Am Ende der Sendung geht es wieder um das Thema, was bereits zu Beginn diskutiert wurde: Leben und Tod. Dazu hat gerade Theologe Manfred Lütz interessante Vorstellungen. "Ich glaube an das ewige Leben, aber nicht an das unendliche. Das wäre auch die Hölle."
Baum ist kein gläubiger Christ, glaubt jedoch, dass es Werte gebe, "die ewig sind". "Die FDP kann es nicht sein", entgegnet Lanz leicht scherzhaft darauf. "Über die FDP sprechen wir heute nicht", sagt der Ex-Innenminister.
Am Schluss der Sendung debattiert die Runde noch über das anstehende Weihnachtsfest beziehungsweise dessen Bedeutung. "Ist die Sendung schon rum?", fragt die Philosophin und Moderatorin der ZDF-Sendung "Das Literarische Quartett". Sie sagt, die beste Weise mit der derzeitigen Krise umzugehen, sei das Gelassenheitsgebet.

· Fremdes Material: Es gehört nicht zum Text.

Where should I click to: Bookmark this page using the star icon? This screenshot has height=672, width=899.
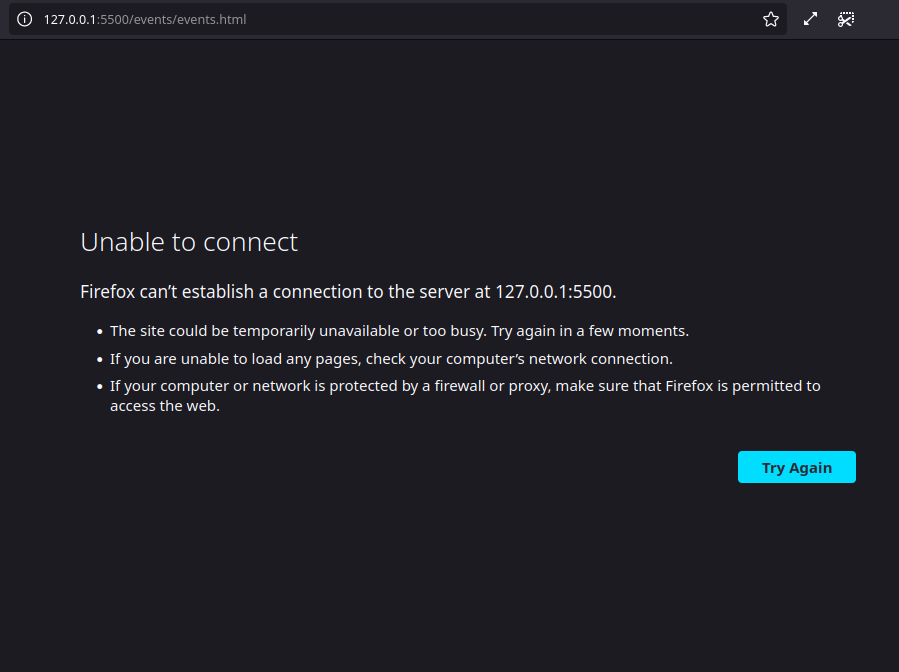[770, 18]
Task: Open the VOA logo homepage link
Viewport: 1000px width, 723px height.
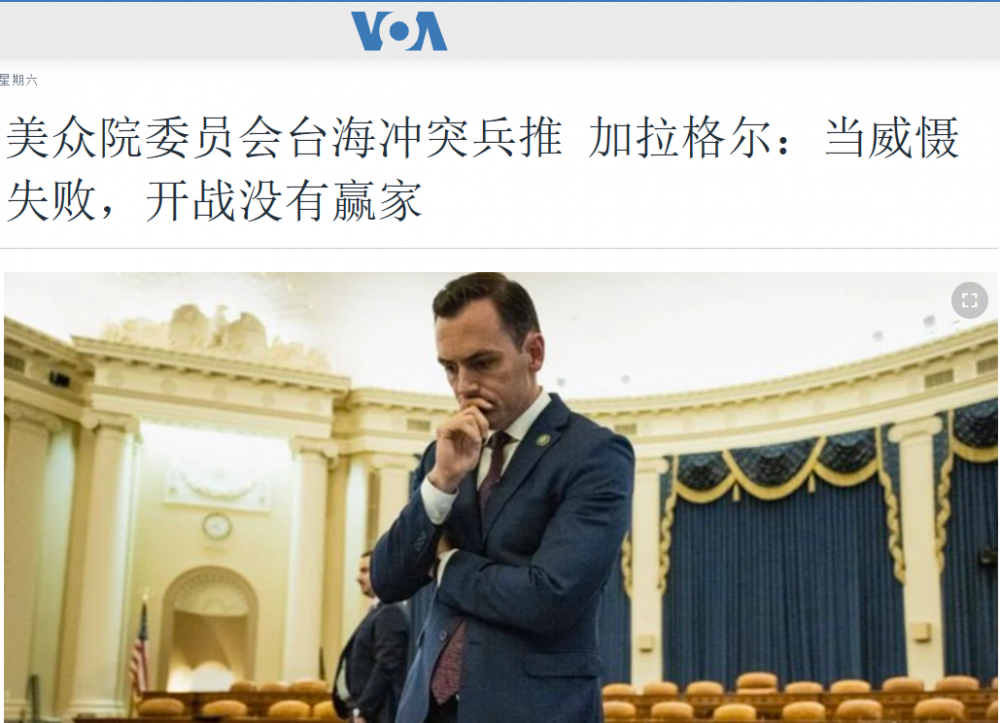Action: (x=399, y=31)
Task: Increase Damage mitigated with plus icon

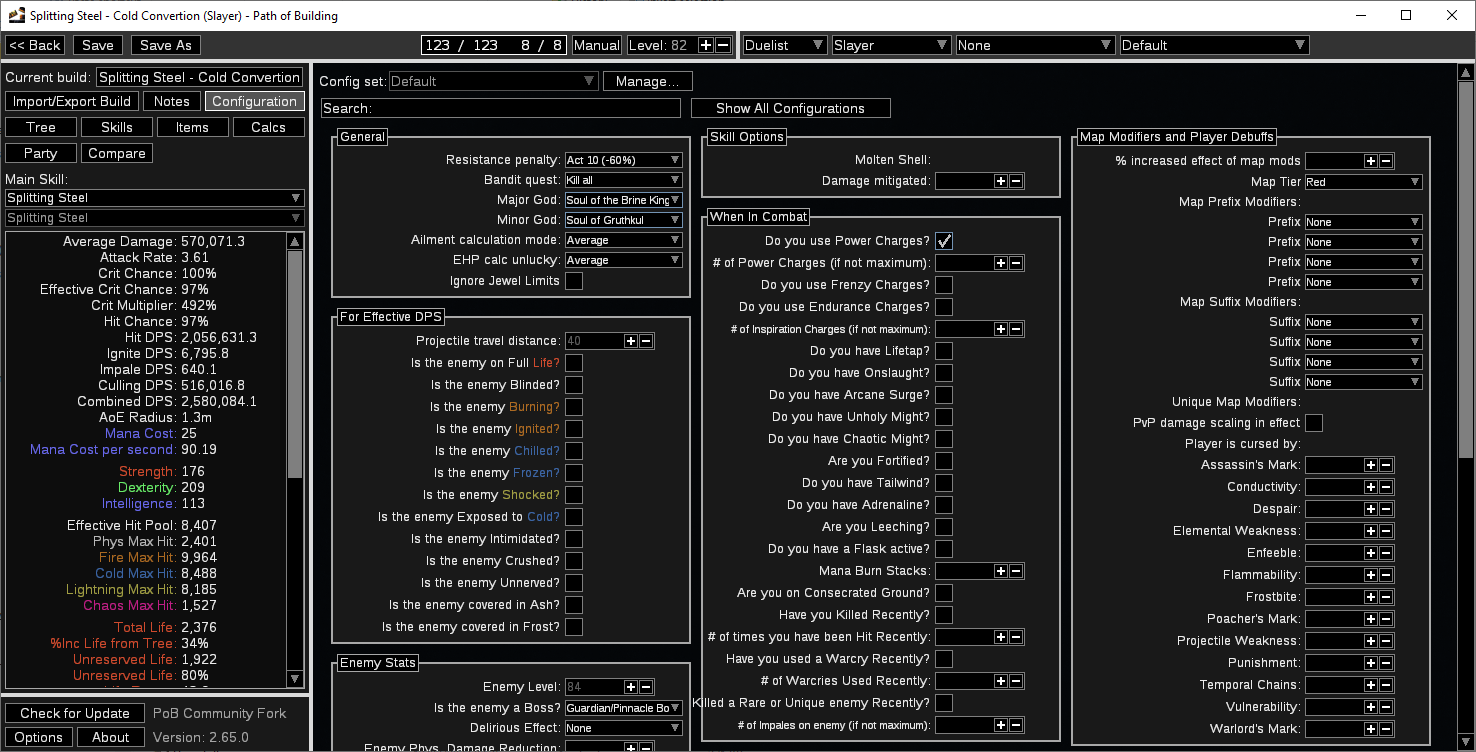Action: [1001, 181]
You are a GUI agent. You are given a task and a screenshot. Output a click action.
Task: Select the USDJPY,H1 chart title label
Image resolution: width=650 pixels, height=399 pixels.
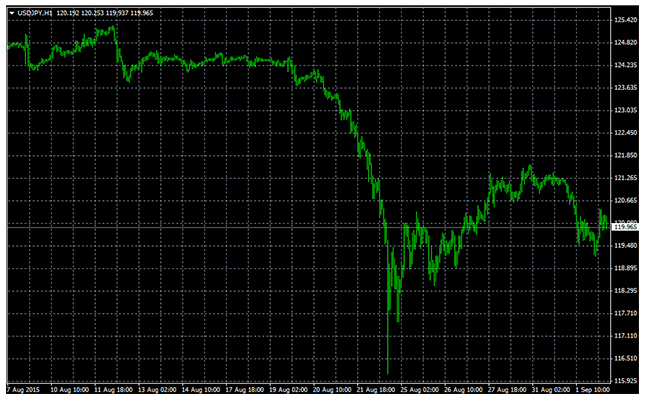pyautogui.click(x=35, y=13)
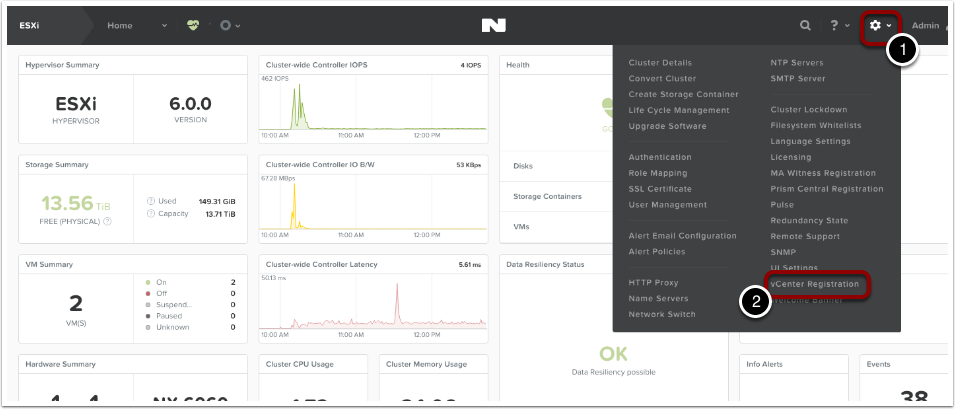This screenshot has width=955, height=409.
Task: Click the Nutanix N logo
Action: tap(493, 25)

Folglich, die Gelassenheit zu haben, Dinge hinzunehmen, die man nicht ändern kann, den Mut zu haben, Dinge zu ändern, die man ändern kann, und die Weisheit, das eine vom anderen zu unterscheiden. "Gott, gib mit die Gelassenheit", wirft Lütz noch mit einem Augenzwinkern ein – denn so heiße das Gebet richtig.